Title: Towards An Execution Optimization in Serverless Functions Through A Spatial-Temporal Orchestration Mechanism for Context Sharing in Highly Concurrent Conditions
Committee:
Dr. Vijay Madisetti, ECE, Chair, Advisor
Dr. Raheem Beyah, ECE
Dr. Chuanyi Ji, ECE
Dr. Arijit Raychowdhury, ECE
Dr. Ling Liu, CoC
Abstract: Serverless computing has become a popular model for deploying scalable applications in a fully cloud-managed environment where developers only pay for the execution and not idle time. A key enabling service, Function-as-a-Serverless (FaaS), is the primary execution paradigm offered by cloud providers. FaaS offerings, such as AWS Lambda, Azure Functions, and Google Cloud Functions, emerged to provide an environment to deploy function-based applications with minimal intervention from the developer. Although this new paradigm aims to create the right environment to improve developer velocity, the capacity to scale complex multi-tenant functions processing events in a highly concurrent scenario is inefficient. In this thesis, we examined the performance challenges of allocating and orchestrating these functions.
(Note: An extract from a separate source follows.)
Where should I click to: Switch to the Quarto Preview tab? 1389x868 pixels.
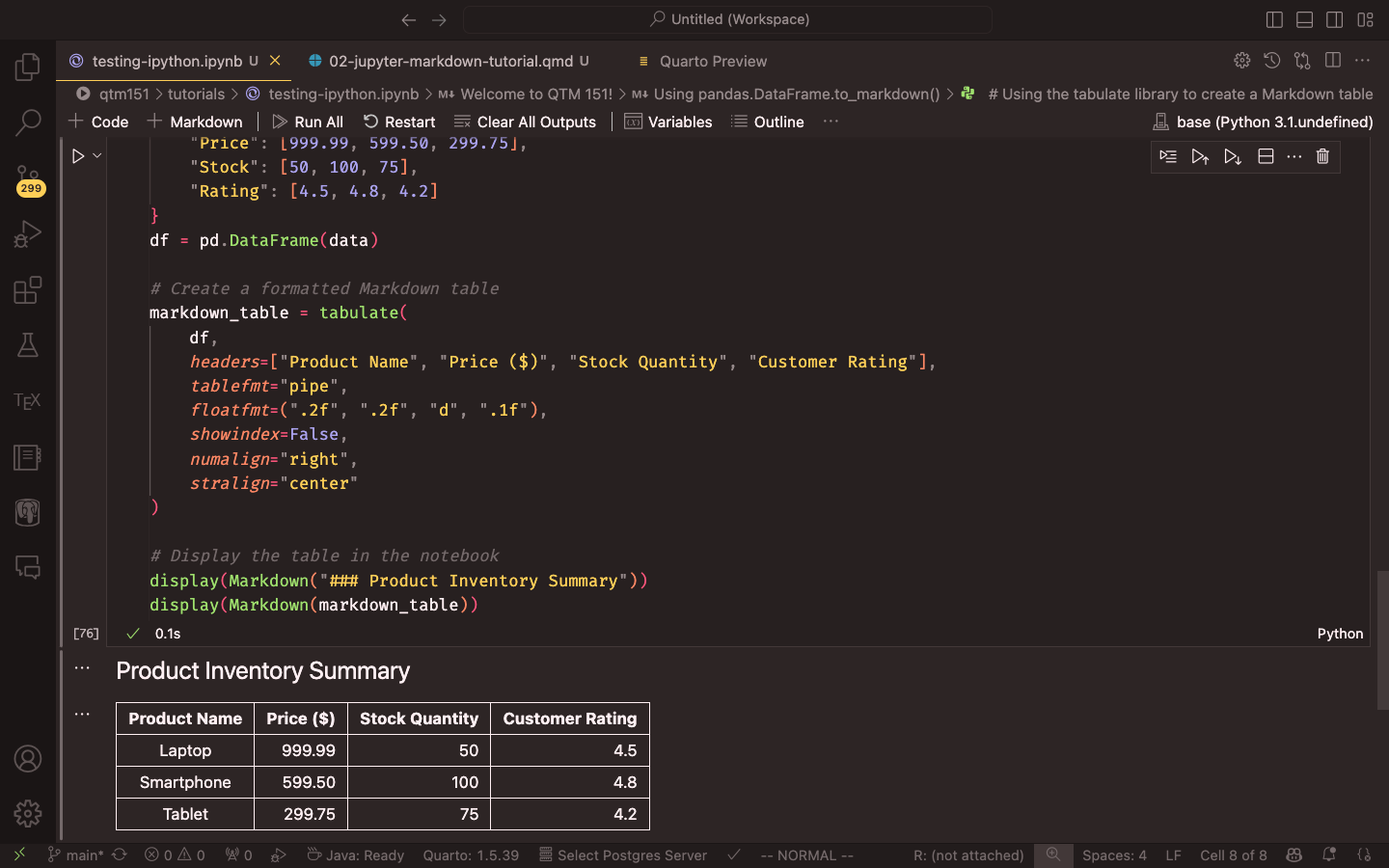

Furthermore, to assess the performance, we present an asynchronous multiprocessing profiler tool to access the function execution model and analyze provider efficiency when executing functions at multiple concurrency levels. To address this inefficiency, we introduce a spatial-temporal and cross-region execution orchestrator capable of handling a stream of requests to functions in a scalable and efficient manner. Moreover, this orchestrator aims to improve the allocation of resources to compute these applications, optimizing cloud resources while minimizing the latency of requests across many users. The aim is to transform the FaaS offering from a point-to-point service model where clients interact to a many-to-one execution model while dynamically optimizing the resource usage of these functions over time.